[[ Document excerpt, beginning ]]

Energy markets are witnessing a tug of war on the demand-supply side
Oil prices fell last week amid concerns over macroeconomic developments and lingering fears of a potential global economic slowdown that could reduce demand for energy.
The financial markets witnessed strong selling pressures fueled by growing global growth concerns which could negatively impact energy demand. In addition to the series of interest rate hikes initiated by the US Federal Reserve to address high inflation.
However, the markets remained supported by supply concerns triggered by persistent oil supply disruptions in North Africa and a looming Norwegian offshore strike, which are offsetting bearish market sentiments related to macroeconomic fundamentals.
Signs of strong crude demand in the physical market also added support. Backwardation of the curve has strengthened, indicating the market is still well supported. The forward curve of crude future contracts reflects the market perception of tight oil market outlooks in the short term.
On the demand side the short-term outlook remains robust, overall supporting the market. Oil prices rebounded on improving market sentiment after the sell offs in financial markets were halted.
China’s independent refiners boosted average utilization rates in June amid rising refining margins. Demand for diesel and gasoline in India remained strong in June, thanks to a pickup in economic activity, travel over the summer holidays and agriculture.

[[ Document excerpt, end ]]
[[ Recorded information, beginning ]]

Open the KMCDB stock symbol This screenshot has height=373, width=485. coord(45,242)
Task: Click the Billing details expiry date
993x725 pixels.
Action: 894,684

[[ Recorded information, end ]]
[[ Recorded information, beginning ]]

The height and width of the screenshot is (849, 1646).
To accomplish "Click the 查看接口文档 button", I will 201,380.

[[ Recorded information, end ]]

Task to carry out = Extend the piece on oil market demand and supply above by writing the paragraphs that follow its final sentence.

Reply to the exercise =
Market sentiment was also bolstered by news that China continued to ease COVID-19 related restrictions, while Beijing and Shanghai declared they had no new COVID-19 cases.
Chinese purchase of crude oil appears to be on the rise, revealed by a sharp jump in the number of vessels assigned to carry crude to China in the second half of July. Exports to China are set to exceed 9 million barrels per day in two weeks’ time, with the bulk coming from the Middle East.
Russian crude exports to non-Commonwealth of Independent States destinations fell to 5.1 million barrels per day in June, but were still up on a yearly basis. The Group of Seven economic powers however have agreed to explore imposing a ban on transporting Russian oil that has been sold above a certain price.
In Ecuador, anti-government protests –– which briefly led to a 50 percent drop of crude production in the country –– ended on June 30. Ecuador’s crude production has recovered quickly since then and was almost back to normal levels at about 500,000 barrel per day. Whereas Libyan crude output is averaging at 400,000 barrels per day at best.
The energy market is starting to price a risk of a complete disruption to gas supplies for winter. Most concerns however are mainly centered around the skyrocketing price of electricity.
Gas supplies to Europe may continue. The Nordstream pipeline is set to shut for ten days during the period of July 11-21 for regular maintenance. The international press reports are suggesting that authorities are attempting to find a solution on sanctions restrictions to move gas turbine components back to Russia.
Russia has already cut gas supplies to buyers in Poland, Bulgaria, Finland, the Netherlands, and Denmark over refusal to pay in ruble.
The outlook is still uncertain and would drive price volatility. Force majeure on some oil fields and export terminals in different regions could pressure oil supply and provide support to crude prices, if the outages persist.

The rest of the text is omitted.